- [PROVIDED RECORDS]
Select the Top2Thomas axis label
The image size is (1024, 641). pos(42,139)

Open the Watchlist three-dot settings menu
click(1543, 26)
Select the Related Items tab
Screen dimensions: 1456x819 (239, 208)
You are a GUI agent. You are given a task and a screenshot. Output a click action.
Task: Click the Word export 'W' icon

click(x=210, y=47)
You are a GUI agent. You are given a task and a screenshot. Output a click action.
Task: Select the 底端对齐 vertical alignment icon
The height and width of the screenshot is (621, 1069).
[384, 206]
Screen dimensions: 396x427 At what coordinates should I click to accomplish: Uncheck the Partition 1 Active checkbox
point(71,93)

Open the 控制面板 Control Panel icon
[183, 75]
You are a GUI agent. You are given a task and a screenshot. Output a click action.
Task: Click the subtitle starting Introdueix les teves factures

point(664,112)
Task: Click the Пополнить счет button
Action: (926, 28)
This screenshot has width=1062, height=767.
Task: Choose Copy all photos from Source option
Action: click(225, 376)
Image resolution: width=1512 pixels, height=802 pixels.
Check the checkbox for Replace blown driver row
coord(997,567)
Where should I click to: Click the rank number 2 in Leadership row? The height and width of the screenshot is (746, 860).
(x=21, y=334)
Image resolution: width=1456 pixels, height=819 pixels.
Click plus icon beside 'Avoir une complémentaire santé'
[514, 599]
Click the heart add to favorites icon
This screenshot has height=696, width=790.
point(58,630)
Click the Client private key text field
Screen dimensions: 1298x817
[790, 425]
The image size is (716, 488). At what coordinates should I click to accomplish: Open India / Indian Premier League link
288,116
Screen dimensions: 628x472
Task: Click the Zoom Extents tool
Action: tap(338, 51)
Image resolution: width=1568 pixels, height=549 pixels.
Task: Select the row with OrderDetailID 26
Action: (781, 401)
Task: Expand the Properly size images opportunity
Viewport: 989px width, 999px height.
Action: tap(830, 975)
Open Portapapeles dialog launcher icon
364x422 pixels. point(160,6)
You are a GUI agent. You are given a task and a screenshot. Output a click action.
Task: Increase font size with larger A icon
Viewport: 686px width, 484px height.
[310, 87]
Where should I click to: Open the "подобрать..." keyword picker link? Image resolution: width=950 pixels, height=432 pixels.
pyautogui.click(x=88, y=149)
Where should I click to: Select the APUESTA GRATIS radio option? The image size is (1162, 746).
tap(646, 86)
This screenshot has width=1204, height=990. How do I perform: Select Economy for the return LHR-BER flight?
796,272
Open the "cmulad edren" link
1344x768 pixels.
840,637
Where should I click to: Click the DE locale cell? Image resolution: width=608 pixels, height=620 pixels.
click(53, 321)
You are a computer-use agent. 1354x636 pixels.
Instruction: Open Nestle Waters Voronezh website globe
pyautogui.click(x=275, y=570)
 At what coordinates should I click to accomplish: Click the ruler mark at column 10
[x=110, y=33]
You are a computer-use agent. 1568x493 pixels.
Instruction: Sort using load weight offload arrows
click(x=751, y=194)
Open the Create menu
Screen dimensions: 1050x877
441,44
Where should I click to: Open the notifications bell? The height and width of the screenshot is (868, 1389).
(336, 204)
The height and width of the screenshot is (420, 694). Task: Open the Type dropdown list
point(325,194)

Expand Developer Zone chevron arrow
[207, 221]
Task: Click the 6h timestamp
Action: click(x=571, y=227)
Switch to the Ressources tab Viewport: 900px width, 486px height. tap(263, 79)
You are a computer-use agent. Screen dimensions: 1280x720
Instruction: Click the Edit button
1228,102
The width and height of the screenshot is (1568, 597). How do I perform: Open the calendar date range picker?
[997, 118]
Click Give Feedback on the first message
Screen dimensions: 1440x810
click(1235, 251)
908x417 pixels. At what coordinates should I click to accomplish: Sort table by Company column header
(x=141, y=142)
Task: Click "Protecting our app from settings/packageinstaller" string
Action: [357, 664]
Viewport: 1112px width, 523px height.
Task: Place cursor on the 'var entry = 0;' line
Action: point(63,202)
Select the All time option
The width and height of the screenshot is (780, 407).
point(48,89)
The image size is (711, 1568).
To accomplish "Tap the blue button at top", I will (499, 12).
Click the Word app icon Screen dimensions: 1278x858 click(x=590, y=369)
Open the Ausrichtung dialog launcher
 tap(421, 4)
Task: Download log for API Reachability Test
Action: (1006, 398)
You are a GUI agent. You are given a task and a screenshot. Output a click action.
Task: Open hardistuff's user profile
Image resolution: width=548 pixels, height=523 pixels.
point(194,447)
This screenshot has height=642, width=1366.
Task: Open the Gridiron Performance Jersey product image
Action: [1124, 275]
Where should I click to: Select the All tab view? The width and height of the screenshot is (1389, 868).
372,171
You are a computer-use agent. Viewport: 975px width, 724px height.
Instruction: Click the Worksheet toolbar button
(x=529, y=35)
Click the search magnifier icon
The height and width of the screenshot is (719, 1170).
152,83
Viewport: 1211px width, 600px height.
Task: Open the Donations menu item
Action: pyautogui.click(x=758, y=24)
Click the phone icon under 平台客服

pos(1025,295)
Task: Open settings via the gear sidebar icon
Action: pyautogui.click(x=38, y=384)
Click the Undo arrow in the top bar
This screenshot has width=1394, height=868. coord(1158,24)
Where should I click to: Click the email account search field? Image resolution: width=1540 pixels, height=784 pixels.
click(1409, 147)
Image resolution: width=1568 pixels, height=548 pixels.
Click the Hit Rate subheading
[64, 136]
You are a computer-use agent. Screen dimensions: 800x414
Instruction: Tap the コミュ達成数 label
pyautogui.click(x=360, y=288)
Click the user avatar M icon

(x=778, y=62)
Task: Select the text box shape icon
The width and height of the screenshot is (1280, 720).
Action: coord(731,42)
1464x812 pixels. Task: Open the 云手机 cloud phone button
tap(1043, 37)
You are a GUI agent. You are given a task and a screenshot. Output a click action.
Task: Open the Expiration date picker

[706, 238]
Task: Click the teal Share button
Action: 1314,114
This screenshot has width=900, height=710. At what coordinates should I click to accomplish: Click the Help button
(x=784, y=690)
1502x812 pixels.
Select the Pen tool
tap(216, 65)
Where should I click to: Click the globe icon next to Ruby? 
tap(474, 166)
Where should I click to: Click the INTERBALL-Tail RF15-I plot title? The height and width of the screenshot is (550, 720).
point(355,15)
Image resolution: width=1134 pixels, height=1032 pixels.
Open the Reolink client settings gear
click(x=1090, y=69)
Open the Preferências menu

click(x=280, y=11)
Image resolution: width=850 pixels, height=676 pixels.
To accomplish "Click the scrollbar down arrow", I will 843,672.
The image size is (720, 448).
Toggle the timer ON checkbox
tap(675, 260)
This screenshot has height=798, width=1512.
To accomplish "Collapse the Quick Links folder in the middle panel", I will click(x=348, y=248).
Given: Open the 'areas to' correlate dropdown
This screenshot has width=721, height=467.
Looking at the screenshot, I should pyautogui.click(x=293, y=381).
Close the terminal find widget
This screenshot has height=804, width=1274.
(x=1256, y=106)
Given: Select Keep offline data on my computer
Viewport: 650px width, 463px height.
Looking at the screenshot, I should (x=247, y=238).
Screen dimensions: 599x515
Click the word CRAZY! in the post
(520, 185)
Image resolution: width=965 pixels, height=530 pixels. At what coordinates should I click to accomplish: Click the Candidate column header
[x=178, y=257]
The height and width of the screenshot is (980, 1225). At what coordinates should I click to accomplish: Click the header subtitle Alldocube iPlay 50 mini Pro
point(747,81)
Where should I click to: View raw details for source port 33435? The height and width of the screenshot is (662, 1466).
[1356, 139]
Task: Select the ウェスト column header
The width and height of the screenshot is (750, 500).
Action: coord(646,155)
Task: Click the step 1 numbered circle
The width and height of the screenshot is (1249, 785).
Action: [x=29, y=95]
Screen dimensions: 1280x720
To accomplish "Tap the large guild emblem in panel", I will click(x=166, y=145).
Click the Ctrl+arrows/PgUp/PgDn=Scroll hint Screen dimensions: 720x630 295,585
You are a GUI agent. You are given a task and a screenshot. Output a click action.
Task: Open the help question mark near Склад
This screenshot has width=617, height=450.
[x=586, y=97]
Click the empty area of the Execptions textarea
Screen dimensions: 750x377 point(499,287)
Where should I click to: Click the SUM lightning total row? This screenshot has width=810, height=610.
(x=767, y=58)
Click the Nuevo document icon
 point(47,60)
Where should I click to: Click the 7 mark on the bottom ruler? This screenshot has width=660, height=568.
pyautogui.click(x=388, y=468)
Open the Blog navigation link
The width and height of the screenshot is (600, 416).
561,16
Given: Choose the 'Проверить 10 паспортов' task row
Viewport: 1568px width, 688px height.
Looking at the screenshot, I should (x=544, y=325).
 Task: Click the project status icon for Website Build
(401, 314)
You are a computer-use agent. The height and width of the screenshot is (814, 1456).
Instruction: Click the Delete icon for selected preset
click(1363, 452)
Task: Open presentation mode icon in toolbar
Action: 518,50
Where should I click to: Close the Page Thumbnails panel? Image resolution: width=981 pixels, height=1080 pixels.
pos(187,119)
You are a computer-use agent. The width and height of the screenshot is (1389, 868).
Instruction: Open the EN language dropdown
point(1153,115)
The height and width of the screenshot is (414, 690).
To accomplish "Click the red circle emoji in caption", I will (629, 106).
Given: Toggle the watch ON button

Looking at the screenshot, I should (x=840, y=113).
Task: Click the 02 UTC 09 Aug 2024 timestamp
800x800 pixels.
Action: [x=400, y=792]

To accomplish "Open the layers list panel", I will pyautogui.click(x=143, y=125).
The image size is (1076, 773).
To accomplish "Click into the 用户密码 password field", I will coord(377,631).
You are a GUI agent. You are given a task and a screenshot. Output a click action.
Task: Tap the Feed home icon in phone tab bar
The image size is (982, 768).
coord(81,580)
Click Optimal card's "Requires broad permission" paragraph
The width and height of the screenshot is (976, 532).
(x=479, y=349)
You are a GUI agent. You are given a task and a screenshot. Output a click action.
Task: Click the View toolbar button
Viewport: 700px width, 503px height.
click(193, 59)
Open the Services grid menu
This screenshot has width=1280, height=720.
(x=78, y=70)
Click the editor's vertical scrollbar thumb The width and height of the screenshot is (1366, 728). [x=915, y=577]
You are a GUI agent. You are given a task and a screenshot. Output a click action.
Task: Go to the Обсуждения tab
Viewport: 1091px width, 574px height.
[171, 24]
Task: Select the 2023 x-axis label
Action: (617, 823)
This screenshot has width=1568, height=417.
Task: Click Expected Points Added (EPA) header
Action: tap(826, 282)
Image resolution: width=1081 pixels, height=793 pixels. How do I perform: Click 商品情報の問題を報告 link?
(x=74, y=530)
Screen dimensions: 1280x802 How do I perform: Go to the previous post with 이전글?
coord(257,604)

- [WORK TASK] Wherever the line holding "Where should I click to: Select the APUESTA" falls in the entries above, copy exactly from it through the line holding "The image size is (711, 1568).", inclusive, and add nothing.

- [RESPONSE TO THE EXERCISE]
Where should I click to: Select the APUESTA GRATIS radio option? The image size is (1162, 746).
tap(646, 86)
This screenshot has width=1204, height=990. How do I perform: Select Economy for the return LHR-BER flight?
796,272
Open the "cmulad edren" link
1344x768 pixels.
840,637
Where should I click to: Click the DE locale cell? Image resolution: width=608 pixels, height=620 pixels.
click(53, 321)
You are a computer-use agent. 1354x636 pixels.
Instruction: Open Nestle Waters Voronezh website globe
pyautogui.click(x=275, y=570)
 At what coordinates should I click to accomplish: Click the ruler mark at column 10
[x=110, y=33]
You are a computer-use agent. 1568x493 pixels.
Instruction: Sort using load weight offload arrows
click(x=751, y=194)
Open the Create menu
Screen dimensions: 1050x877
441,44
Where should I click to: Open the notifications bell? The height and width of the screenshot is (868, 1389).
(336, 204)
The height and width of the screenshot is (420, 694). Task: Open the Type dropdown list
point(325,194)

Expand Developer Zone chevron arrow
[207, 221]
Task: Click the 6h timestamp
Action: click(x=571, y=227)
Switch to the Ressources tab Viewport: 900px width, 486px height. tap(263, 79)
You are a computer-use agent. Screen dimensions: 1280x720
Instruction: Click the Edit button
1228,102
The width and height of the screenshot is (1568, 597). How do I perform: Open the calendar date range picker?
[997, 118]
Click Give Feedback on the first message
Screen dimensions: 1440x810
click(1235, 251)
908x417 pixels. At what coordinates should I click to accomplish: Sort table by Company column header
(x=141, y=142)
Task: Click "Protecting our app from settings/packageinstaller" string
Action: [357, 664]
Viewport: 1112px width, 523px height.
Task: Place cursor on the 'var entry = 0;' line
Action: point(63,202)
Select the All time option
The width and height of the screenshot is (780, 407).
point(48,89)
The image size is (711, 1568).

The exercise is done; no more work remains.